• GIVEN PROBLEM
According to the patent excerpt, what does the logic means do with output indications I and II?

• QUOTED PASSAGE
** start **

Also in accordance with an embodiment of the invention the detector apparatus comprises:

a first detector for sensing radiation within a first frequency range outside the visible spectrum and providing an output indication I in response to receipt of such radiation; a second detector for sensing radiation within a second frequency range outside the visible spectrum and providing an output indication II in response to receipt of such radiation; and logic means for ANDing said output indications I and II and providing an output indication III of simultaneous receipt of radiation within said first and second frequency ranges.

Additionally, in accordance with an embodiment of the invention extinguishing agent distribution means comprises a quick response pressure detector providing an indication of steady state pressure at which said extinguishing agent is maintained and a discharge indication indicating release of said extinguishing agent.

Further in accordance with an embodiment of the invention extinguishing agent distribution means also comprises low drag deflection means for directing a high speed fluid flow of extinguishing agent into said protected volume, the deflection means having a plurality of generally planar elements joined to each other at their respective edges or drawn from one piece to define a common apex and arranged about an axis passing through said apex which is directed parallel to and facing the incoming fluid flow.

** end **

• DATA LINES
** start **

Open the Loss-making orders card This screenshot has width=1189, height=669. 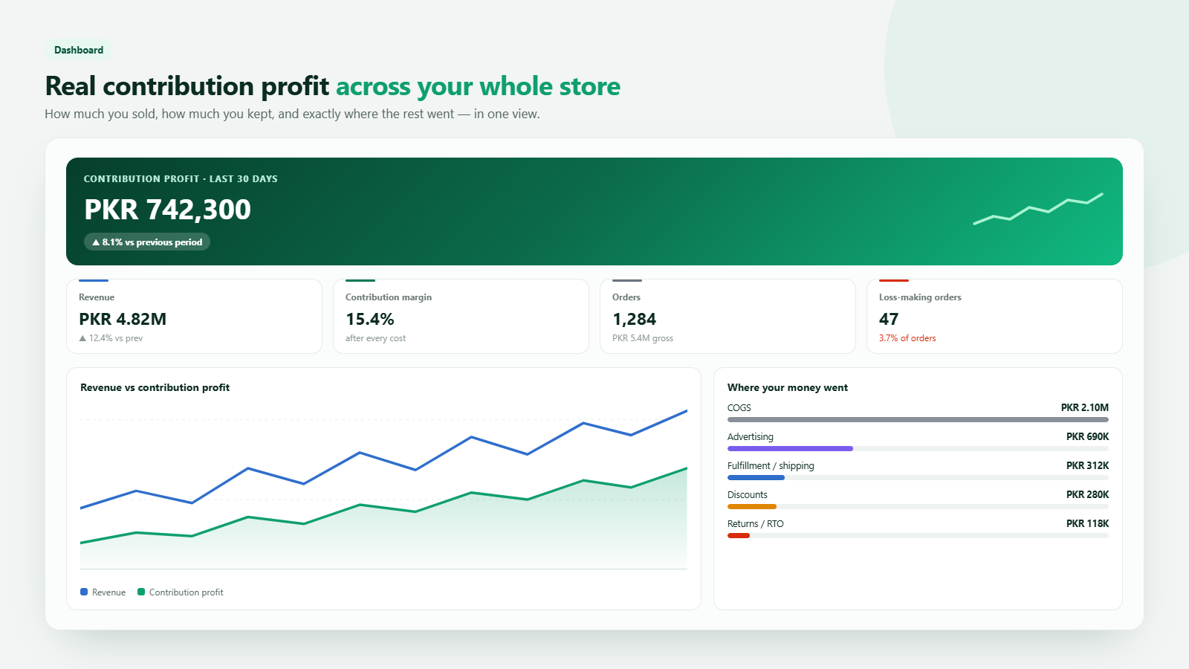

** end **

• OUTPUT FOR THIS EXERCISE
It ANDs them and provides an output indication III of simultaneous receipt of radiation within the first and second frequency ranges.